>> Begin Dataset excerpts
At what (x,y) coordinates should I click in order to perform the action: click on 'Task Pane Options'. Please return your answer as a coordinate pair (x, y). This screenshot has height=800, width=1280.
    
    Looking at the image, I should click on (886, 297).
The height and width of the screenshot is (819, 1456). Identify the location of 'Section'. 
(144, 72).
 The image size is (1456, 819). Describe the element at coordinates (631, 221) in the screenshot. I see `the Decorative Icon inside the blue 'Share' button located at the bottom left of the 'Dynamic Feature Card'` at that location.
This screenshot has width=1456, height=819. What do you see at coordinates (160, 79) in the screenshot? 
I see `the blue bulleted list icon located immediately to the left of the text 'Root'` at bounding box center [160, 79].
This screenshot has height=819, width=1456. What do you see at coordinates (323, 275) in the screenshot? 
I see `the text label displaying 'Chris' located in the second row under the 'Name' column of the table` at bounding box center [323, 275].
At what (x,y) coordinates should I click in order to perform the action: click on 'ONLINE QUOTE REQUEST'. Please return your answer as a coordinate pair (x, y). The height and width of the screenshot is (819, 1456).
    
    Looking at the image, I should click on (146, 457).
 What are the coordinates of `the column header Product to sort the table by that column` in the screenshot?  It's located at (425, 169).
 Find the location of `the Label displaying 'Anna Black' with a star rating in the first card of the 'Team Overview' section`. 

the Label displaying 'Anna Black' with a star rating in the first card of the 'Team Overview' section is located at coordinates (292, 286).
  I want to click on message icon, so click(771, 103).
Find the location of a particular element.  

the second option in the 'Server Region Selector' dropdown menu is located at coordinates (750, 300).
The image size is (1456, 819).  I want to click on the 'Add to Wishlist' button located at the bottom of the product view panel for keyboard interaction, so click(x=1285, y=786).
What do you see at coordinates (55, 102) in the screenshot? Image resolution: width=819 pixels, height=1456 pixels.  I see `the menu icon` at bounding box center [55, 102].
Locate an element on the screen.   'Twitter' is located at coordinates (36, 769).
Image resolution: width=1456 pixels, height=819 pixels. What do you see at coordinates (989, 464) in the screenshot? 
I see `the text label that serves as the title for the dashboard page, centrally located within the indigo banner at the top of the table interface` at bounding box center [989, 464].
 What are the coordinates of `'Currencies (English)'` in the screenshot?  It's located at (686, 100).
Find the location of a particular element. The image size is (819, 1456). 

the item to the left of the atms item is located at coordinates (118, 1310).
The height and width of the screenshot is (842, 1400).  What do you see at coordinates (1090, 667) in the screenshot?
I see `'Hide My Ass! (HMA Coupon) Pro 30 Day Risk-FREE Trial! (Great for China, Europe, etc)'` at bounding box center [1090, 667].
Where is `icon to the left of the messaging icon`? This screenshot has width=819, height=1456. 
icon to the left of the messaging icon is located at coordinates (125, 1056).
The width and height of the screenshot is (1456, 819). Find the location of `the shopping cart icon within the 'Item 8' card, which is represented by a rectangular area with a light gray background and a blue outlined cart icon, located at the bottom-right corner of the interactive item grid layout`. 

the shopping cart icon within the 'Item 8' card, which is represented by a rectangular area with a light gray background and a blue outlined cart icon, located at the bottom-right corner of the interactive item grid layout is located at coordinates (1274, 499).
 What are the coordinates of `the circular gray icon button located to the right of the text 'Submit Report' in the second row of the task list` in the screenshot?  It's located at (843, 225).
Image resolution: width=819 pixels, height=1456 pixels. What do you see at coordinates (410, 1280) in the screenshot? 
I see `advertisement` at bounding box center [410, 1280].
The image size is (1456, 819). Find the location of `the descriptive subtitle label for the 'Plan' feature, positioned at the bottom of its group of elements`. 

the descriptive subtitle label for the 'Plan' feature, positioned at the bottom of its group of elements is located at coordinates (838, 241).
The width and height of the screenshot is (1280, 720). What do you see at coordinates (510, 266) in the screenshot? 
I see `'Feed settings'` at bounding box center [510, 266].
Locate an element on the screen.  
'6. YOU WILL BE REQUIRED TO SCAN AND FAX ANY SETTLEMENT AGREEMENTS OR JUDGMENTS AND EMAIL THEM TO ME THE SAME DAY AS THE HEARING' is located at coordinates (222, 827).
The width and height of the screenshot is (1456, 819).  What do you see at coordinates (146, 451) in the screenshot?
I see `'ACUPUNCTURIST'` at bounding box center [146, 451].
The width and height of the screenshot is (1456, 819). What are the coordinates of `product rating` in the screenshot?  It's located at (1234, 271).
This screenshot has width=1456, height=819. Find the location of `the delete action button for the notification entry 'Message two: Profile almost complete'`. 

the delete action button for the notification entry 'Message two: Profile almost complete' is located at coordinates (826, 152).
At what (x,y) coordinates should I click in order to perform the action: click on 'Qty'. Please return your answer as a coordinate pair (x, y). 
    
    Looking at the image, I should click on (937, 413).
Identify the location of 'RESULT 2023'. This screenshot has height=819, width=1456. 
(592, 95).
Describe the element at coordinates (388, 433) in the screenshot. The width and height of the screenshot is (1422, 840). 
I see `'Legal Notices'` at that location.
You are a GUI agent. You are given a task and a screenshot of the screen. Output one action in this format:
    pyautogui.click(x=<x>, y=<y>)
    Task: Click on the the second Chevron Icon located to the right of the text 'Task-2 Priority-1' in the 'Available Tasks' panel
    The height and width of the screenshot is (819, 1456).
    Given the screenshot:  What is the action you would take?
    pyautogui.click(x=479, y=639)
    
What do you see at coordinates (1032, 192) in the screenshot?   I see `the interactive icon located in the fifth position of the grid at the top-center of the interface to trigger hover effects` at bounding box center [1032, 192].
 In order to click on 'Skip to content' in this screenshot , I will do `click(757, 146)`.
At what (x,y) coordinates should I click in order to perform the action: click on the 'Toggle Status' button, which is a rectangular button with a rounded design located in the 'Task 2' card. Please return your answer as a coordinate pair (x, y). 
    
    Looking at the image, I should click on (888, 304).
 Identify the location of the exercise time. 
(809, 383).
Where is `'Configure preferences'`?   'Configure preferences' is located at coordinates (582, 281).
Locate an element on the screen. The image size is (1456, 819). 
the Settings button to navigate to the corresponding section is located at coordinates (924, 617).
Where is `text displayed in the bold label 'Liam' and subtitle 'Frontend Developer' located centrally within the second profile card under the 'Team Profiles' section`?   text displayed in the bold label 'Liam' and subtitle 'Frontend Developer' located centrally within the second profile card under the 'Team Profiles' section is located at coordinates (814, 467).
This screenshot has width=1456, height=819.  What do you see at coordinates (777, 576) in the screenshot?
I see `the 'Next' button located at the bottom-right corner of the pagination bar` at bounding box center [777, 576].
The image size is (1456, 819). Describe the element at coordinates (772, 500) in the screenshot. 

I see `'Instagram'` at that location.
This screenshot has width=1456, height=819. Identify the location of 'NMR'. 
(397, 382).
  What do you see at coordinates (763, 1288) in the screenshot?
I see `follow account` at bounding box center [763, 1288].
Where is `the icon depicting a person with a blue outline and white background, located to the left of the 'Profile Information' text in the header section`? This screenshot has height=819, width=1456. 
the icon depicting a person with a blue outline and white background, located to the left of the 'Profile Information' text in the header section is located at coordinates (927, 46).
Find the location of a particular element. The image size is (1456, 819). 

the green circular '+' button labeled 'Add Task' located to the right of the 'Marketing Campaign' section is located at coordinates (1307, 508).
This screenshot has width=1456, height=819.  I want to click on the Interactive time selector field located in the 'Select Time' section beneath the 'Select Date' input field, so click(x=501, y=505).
>> End Dataset excerpts
Task to carry out: Rewrite the rows above, swapping each "Find the location of" for "Locate" and keeping everything else the same.

Written answer:
At what (x,y) coordinates should I click in order to perform the action: click on 'Task Pane Options'. Please return your answer as a coordinate pair (x, y). This screenshot has height=800, width=1280.
    
    Looking at the image, I should click on (886, 297).
The height and width of the screenshot is (819, 1456). Identify the location of 'Section'. 
(144, 72).
 The image size is (1456, 819). Describe the element at coordinates (631, 221) in the screenshot. I see `the Decorative Icon inside the blue 'Share' button located at the bottom left of the 'Dynamic Feature Card'` at that location.
This screenshot has width=1456, height=819. What do you see at coordinates (160, 79) in the screenshot? 
I see `the blue bulleted list icon located immediately to the left of the text 'Root'` at bounding box center [160, 79].
This screenshot has height=819, width=1456. What do you see at coordinates (323, 275) in the screenshot? 
I see `the text label displaying 'Chris' located in the second row under the 'Name' column of the table` at bounding box center [323, 275].
At what (x,y) coordinates should I click in order to perform the action: click on 'ONLINE QUOTE REQUEST'. Please return your answer as a coordinate pair (x, y). The height and width of the screenshot is (819, 1456).
    
    Looking at the image, I should click on (146, 457).
 What are the coordinates of `the column header Product to sort the table by that column` in the screenshot?  It's located at (425, 169).
 Locate `the Label displaying 'Anna Black' with a star rating in the first card of the 'Team Overview' section`. 

the Label displaying 'Anna Black' with a star rating in the first card of the 'Team Overview' section is located at coordinates (292, 286).
  I want to click on message icon, so click(771, 103).
Locate a particular element.  

the second option in the 'Server Region Selector' dropdown menu is located at coordinates (750, 300).
The image size is (1456, 819).  I want to click on the 'Add to Wishlist' button located at the bottom of the product view panel for keyboard interaction, so click(x=1285, y=786).
What do you see at coordinates (55, 102) in the screenshot? Image resolution: width=819 pixels, height=1456 pixels.  I see `the menu icon` at bounding box center [55, 102].
Locate an element on the screen.   'Twitter' is located at coordinates (36, 769).
Image resolution: width=1456 pixels, height=819 pixels. What do you see at coordinates (989, 464) in the screenshot? 
I see `the text label that serves as the title for the dashboard page, centrally located within the indigo banner at the top of the table interface` at bounding box center [989, 464].
 What are the coordinates of `'Currencies (English)'` in the screenshot?  It's located at (686, 100).
Locate a particular element. The image size is (819, 1456). 

the item to the left of the atms item is located at coordinates (118, 1310).
The height and width of the screenshot is (842, 1400).  What do you see at coordinates (1090, 667) in the screenshot?
I see `'Hide My Ass! (HMA Coupon) Pro 30 Day Risk-FREE Trial! (Great for China, Europe, etc)'` at bounding box center [1090, 667].
Where is `icon to the left of the messaging icon`? This screenshot has width=819, height=1456. 
icon to the left of the messaging icon is located at coordinates (125, 1056).
The width and height of the screenshot is (1456, 819). Locate `the shopping cart icon within the 'Item 8' card, which is represented by a rectangular area with a light gray background and a blue outlined cart icon, located at the bottom-right corner of the interactive item grid layout`. 

the shopping cart icon within the 'Item 8' card, which is represented by a rectangular area with a light gray background and a blue outlined cart icon, located at the bottom-right corner of the interactive item grid layout is located at coordinates (1274, 499).
 What are the coordinates of `the circular gray icon button located to the right of the text 'Submit Report' in the second row of the task list` in the screenshot?  It's located at (843, 225).
Image resolution: width=819 pixels, height=1456 pixels. What do you see at coordinates (410, 1280) in the screenshot? 
I see `advertisement` at bounding box center [410, 1280].
The image size is (1456, 819). Locate `the descriptive subtitle label for the 'Plan' feature, positioned at the bottom of its group of elements`. 

the descriptive subtitle label for the 'Plan' feature, positioned at the bottom of its group of elements is located at coordinates (838, 241).
The width and height of the screenshot is (1280, 720). What do you see at coordinates (510, 266) in the screenshot? 
I see `'Feed settings'` at bounding box center [510, 266].
Locate an element on the screen.  
'6. YOU WILL BE REQUIRED TO SCAN AND FAX ANY SETTLEMENT AGREEMENTS OR JUDGMENTS AND EMAIL THEM TO ME THE SAME DAY AS THE HEARING' is located at coordinates (222, 827).
The width and height of the screenshot is (1456, 819).  What do you see at coordinates (146, 451) in the screenshot?
I see `'ACUPUNCTURIST'` at bounding box center [146, 451].
The width and height of the screenshot is (1456, 819). What are the coordinates of `product rating` in the screenshot?  It's located at (1234, 271).
This screenshot has width=1456, height=819. Locate `the delete action button for the notification entry 'Message two: Profile almost complete'`. 

the delete action button for the notification entry 'Message two: Profile almost complete' is located at coordinates (826, 152).
At what (x,y) coordinates should I click in order to perform the action: click on 'Qty'. Please return your answer as a coordinate pair (x, y). 
    
    Looking at the image, I should click on (937, 413).
Identify the location of 'RESULT 2023'. This screenshot has height=819, width=1456. 
(592, 95).
Describe the element at coordinates (388, 433) in the screenshot. The width and height of the screenshot is (1422, 840). 
I see `'Legal Notices'` at that location.
You are a GUI agent. You are given a task and a screenshot of the screen. Output one action in this format:
    pyautogui.click(x=<x>, y=<y>)
    Task: Click on the the second Chevron Icon located to the right of the text 'Task-2 Priority-1' in the 'Available Tasks' panel
    The height and width of the screenshot is (819, 1456).
    Given the screenshot:  What is the action you would take?
    pyautogui.click(x=479, y=639)
    
What do you see at coordinates (1032, 192) in the screenshot?   I see `the interactive icon located in the fifth position of the grid at the top-center of the interface to trigger hover effects` at bounding box center [1032, 192].
 In order to click on 'Skip to content' in this screenshot , I will do `click(757, 146)`.
At what (x,y) coordinates should I click in order to perform the action: click on the 'Toggle Status' button, which is a rectangular button with a rounded design located in the 'Task 2' card. Please return your answer as a coordinate pair (x, y). 
    
    Looking at the image, I should click on (888, 304).
 Identify the location of the exercise time. 
(809, 383).
Where is `'Configure preferences'`?   'Configure preferences' is located at coordinates (582, 281).
Locate an element on the screen. The image size is (1456, 819). 
the Settings button to navigate to the corresponding section is located at coordinates (924, 617).
Where is `text displayed in the bold label 'Liam' and subtitle 'Frontend Developer' located centrally within the second profile card under the 'Team Profiles' section`?   text displayed in the bold label 'Liam' and subtitle 'Frontend Developer' located centrally within the second profile card under the 'Team Profiles' section is located at coordinates (814, 467).
This screenshot has width=1456, height=819.  What do you see at coordinates (777, 576) in the screenshot?
I see `the 'Next' button located at the bottom-right corner of the pagination bar` at bounding box center [777, 576].
The image size is (1456, 819). Describe the element at coordinates (772, 500) in the screenshot. 

I see `'Instagram'` at that location.
This screenshot has width=1456, height=819. Identify the location of 'NMR'. 
(397, 382).
  What do you see at coordinates (763, 1288) in the screenshot?
I see `follow account` at bounding box center [763, 1288].
Where is `the icon depicting a person with a blue outline and white background, located to the left of the 'Profile Information' text in the header section`? This screenshot has height=819, width=1456. 
the icon depicting a person with a blue outline and white background, located to the left of the 'Profile Information' text in the header section is located at coordinates (927, 46).
Locate a particular element. The image size is (1456, 819). 

the green circular '+' button labeled 'Add Task' located to the right of the 'Marketing Campaign' section is located at coordinates (1307, 508).
This screenshot has width=1456, height=819.  I want to click on the Interactive time selector field located in the 'Select Time' section beneath the 'Select Date' input field, so click(x=501, y=505).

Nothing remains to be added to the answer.